Stories
Slash Boxes
Comments

SoylentNews is people

posted by cmn32480 on Wednesday November 18 2015, @10:28AM   Printer-friendly
from the like-looking-in-a-mirror dept.

A mimic function changes a file A so it assumes the statistical properties of another file B. That is, if p(t,A) is the probability of some substring t occuring in A, then a mimic function f, recodes A so that p(t,f(A)) approximates p(t,B) for all strings t of length less than some n. This paper describes the algorithm for computing mimic functions and compares the algorithm with its functional inverse, Huffman coding. It also provides a description of more robust mimic functions which can be defined using context-free grammars.

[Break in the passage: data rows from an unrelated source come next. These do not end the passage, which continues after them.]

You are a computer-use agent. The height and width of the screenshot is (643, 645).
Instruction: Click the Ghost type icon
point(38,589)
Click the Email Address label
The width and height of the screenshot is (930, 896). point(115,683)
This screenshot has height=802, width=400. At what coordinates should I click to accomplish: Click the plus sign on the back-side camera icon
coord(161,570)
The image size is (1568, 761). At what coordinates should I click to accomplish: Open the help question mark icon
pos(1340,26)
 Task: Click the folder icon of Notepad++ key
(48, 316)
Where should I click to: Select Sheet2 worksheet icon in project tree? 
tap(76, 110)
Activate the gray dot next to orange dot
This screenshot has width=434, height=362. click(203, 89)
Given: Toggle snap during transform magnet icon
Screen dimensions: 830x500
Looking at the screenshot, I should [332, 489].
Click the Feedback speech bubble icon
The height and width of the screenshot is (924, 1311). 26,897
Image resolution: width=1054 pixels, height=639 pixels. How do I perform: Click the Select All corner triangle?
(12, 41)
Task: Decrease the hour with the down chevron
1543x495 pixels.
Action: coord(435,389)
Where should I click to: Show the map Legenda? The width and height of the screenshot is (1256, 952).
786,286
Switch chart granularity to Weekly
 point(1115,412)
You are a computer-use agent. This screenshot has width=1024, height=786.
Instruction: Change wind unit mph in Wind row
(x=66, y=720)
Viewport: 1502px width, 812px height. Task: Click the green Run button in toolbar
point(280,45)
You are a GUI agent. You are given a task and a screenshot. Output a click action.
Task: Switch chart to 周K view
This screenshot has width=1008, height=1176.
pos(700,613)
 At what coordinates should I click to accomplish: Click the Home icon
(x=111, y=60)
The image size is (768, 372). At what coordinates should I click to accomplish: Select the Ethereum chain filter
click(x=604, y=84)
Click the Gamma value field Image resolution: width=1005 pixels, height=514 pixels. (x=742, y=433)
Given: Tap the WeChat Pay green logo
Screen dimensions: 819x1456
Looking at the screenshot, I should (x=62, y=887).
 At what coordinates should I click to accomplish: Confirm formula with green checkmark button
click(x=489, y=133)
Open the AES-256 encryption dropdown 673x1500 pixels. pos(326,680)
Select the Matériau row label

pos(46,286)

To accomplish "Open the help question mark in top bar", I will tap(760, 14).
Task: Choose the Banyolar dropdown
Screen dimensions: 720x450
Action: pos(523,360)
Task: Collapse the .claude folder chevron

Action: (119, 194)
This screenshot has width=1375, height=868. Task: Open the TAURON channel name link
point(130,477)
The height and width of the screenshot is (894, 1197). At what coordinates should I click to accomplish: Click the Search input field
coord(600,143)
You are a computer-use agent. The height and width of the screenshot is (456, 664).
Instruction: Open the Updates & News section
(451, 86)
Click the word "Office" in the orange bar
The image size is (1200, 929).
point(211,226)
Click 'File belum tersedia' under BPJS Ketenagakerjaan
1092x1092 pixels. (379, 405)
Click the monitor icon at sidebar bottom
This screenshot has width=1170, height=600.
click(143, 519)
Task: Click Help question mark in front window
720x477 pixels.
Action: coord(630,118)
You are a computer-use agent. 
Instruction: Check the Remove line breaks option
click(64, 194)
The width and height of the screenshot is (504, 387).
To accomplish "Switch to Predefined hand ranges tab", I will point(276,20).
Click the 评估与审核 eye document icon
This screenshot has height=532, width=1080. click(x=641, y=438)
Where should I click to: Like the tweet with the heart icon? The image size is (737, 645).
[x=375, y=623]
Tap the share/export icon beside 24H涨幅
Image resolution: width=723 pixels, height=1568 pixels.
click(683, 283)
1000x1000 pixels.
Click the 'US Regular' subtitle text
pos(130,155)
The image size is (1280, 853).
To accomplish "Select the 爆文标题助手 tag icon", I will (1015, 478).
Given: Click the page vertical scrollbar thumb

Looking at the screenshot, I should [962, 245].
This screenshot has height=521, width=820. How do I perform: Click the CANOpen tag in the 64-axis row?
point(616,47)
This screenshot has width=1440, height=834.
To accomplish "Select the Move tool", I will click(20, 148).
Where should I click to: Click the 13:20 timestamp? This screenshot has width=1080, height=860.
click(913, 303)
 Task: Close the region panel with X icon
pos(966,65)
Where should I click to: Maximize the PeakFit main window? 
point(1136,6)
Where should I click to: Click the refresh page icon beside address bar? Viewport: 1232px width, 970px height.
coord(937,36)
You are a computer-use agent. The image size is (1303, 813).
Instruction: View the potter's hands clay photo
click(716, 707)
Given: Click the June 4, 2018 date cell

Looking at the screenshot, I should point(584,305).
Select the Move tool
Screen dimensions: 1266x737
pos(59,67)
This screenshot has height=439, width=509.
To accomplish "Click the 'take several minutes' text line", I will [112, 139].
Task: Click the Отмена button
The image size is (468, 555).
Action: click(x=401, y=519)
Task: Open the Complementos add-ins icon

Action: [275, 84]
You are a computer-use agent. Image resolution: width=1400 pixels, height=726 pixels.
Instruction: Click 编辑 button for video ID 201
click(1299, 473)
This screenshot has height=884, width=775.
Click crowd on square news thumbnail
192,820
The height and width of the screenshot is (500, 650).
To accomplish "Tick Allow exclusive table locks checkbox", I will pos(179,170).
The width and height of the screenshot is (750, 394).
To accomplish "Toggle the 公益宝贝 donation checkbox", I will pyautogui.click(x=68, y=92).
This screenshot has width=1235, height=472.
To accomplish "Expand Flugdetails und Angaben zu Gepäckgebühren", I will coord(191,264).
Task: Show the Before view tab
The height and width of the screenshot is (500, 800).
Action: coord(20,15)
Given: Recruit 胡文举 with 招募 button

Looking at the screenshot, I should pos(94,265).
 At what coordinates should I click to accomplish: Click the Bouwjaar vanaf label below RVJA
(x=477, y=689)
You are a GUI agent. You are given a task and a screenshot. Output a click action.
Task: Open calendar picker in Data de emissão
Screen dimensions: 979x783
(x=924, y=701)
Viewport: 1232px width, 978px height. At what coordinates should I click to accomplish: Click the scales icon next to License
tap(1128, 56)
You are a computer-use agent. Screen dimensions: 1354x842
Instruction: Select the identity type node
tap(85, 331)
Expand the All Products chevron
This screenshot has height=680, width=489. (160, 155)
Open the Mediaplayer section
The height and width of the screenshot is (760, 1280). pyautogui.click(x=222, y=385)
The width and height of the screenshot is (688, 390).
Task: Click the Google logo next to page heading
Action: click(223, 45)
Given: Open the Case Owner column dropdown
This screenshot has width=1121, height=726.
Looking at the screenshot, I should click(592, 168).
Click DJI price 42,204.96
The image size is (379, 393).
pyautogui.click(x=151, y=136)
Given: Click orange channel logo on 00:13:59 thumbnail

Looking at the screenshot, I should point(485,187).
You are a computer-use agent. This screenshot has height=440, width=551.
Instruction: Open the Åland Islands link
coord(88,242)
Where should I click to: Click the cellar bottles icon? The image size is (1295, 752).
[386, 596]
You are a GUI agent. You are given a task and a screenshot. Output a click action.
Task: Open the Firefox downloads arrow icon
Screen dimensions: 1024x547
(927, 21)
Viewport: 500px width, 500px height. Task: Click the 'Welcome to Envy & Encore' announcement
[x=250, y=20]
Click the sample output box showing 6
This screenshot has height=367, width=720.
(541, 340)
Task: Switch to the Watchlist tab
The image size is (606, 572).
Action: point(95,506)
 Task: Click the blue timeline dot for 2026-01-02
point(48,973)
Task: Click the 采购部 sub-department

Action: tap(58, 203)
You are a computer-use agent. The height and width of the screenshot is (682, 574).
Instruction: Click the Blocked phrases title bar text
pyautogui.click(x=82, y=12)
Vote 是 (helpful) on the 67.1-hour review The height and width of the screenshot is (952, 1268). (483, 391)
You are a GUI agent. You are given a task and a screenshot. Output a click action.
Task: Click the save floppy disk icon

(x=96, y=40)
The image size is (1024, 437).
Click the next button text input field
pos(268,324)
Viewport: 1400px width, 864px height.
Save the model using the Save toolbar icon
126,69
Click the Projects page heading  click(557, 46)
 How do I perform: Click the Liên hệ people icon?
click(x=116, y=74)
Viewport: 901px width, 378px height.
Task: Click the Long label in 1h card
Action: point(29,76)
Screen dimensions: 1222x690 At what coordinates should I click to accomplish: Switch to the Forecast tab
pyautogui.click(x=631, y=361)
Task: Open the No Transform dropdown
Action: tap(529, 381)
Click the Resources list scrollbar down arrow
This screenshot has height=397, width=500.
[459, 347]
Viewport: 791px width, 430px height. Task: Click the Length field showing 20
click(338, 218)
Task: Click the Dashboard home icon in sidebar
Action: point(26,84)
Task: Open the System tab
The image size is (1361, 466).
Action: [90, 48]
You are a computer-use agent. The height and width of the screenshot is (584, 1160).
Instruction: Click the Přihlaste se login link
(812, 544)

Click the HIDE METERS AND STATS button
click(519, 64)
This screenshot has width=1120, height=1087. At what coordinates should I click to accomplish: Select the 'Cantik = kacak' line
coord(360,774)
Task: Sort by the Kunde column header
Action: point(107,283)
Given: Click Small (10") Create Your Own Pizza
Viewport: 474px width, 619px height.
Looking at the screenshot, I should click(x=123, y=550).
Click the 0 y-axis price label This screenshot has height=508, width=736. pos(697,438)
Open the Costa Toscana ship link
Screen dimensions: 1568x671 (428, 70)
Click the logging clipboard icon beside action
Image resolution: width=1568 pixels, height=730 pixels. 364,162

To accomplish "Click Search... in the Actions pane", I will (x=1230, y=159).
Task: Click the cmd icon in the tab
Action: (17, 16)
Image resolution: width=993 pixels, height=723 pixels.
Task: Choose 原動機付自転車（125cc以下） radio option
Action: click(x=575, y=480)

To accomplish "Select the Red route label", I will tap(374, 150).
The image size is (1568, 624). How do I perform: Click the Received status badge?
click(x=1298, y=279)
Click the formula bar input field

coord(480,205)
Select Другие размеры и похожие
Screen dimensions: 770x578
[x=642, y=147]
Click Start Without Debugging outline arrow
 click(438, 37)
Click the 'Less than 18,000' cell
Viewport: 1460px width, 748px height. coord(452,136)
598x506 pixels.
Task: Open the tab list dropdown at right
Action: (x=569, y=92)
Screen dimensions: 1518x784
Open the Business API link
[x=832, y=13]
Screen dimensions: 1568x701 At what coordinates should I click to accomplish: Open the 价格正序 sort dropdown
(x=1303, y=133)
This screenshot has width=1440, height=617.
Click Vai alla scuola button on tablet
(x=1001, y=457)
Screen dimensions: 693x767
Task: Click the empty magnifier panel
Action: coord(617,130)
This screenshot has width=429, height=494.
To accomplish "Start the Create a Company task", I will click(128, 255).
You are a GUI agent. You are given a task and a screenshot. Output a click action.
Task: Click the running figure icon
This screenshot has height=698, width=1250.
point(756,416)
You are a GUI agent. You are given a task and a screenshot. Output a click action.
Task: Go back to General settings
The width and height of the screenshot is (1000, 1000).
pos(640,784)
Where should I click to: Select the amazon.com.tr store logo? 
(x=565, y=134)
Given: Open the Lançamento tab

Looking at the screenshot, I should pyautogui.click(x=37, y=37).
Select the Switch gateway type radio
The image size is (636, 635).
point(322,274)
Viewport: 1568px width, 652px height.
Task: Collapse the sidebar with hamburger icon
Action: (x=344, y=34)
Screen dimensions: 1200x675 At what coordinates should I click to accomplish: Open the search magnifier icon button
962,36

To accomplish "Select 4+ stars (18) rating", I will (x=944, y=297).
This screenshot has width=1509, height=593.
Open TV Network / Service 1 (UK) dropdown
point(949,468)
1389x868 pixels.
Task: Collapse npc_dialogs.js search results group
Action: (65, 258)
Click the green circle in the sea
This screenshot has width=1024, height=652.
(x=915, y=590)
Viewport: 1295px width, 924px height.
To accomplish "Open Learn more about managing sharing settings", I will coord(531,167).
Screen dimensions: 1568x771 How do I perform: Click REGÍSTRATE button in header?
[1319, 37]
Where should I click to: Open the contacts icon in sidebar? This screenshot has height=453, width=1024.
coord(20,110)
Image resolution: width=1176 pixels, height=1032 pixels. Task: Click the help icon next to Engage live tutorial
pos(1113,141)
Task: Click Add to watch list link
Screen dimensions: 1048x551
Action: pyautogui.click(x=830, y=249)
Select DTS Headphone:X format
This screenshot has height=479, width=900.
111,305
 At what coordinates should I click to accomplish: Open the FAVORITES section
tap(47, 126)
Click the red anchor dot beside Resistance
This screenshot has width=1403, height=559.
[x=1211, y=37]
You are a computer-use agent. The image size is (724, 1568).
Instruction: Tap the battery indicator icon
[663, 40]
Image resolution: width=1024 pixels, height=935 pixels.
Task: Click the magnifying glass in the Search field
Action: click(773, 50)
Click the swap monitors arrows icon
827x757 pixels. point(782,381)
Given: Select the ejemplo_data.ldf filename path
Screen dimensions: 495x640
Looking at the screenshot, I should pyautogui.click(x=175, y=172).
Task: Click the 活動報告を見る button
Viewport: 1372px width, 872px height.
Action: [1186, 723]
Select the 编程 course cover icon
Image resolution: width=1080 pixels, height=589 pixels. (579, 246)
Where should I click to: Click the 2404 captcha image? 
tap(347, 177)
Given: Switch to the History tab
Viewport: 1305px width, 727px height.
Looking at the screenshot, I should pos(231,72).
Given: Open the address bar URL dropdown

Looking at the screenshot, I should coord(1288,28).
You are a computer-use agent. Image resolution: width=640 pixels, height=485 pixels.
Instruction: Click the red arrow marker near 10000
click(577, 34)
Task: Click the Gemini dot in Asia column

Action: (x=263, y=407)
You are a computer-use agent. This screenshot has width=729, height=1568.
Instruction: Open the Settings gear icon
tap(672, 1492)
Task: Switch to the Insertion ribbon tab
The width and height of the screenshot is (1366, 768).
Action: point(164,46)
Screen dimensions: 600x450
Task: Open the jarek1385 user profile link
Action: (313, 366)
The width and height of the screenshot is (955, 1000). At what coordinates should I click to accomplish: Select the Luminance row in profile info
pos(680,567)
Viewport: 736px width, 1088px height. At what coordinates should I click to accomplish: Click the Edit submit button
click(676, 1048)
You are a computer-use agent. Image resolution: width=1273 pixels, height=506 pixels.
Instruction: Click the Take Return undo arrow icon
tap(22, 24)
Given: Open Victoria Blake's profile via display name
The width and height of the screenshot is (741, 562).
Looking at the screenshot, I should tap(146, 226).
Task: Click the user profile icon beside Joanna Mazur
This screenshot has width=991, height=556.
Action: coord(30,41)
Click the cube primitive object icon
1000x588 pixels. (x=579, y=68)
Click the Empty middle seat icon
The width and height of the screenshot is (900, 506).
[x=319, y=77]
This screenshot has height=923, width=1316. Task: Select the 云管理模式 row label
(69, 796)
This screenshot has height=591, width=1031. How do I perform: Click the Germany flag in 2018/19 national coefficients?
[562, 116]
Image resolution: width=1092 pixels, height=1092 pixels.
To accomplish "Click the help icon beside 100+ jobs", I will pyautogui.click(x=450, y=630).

In his short story, "The Purloined Letter", Edgar Allan Poe describes a search by the police for an incriminating letter. The police ransack the house and pry open anything that might be hiding it, but they cannot find it. They look for hidden compartments, poke in mattresses and search for secret hiding spaces with no success. The detective, C. Auguste Dupin, goes to the house and finds the letter hidden in a different envelope in plain sight. He says, "But the more I reflected upon the daring, dashing and discriminating ingenuity, ... the more satisfied I became that, to conceal this letter, the Minister had resorted to the comprehensive and sagacious expedient of not attempting to conceal it at all."

In many ways, the practical cryptographer faces the same problem. Messages need to get from one place to another without being read. A traditional cryptographer tries to guarantee the letter's security by sealing the message in a mathematical safe and shipping the safe. There is no attempt made to hide the fact that it is a letter at all. The cryptanalyst attacking the message may or may not be able to break the code, but he has little problem finding and identifying the carrier.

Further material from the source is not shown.